RECORDS —
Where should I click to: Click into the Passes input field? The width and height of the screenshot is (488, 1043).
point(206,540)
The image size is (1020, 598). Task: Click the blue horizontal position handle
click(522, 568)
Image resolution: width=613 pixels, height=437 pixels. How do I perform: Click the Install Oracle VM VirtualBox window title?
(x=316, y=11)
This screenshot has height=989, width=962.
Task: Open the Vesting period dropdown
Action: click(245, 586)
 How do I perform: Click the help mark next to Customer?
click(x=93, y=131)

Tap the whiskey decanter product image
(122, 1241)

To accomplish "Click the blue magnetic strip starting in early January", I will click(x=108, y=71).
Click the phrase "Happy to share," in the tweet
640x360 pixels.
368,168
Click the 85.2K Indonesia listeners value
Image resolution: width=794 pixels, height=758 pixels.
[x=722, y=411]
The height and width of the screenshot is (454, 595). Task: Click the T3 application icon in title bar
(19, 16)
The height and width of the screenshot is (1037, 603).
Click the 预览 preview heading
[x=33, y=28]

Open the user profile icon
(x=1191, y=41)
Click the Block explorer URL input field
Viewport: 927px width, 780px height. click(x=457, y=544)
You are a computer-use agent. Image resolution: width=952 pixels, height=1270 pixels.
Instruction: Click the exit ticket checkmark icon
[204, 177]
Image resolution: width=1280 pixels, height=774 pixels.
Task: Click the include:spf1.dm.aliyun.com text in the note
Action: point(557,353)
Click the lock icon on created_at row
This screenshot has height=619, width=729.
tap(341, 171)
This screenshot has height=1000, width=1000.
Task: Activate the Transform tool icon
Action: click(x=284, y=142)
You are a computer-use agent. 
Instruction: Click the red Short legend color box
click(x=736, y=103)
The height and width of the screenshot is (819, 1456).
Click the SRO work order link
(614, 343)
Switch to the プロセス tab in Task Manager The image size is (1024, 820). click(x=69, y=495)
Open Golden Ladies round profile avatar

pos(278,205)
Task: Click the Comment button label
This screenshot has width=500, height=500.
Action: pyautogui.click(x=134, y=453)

THE TASK — For each line above that includes the word "agent", make a copy of that line.

PROBLEM SOLUTION —
You are a computer-use agent. Image resolution: width=952 pixels, height=1270 pixels.
You are a computer-use agent. 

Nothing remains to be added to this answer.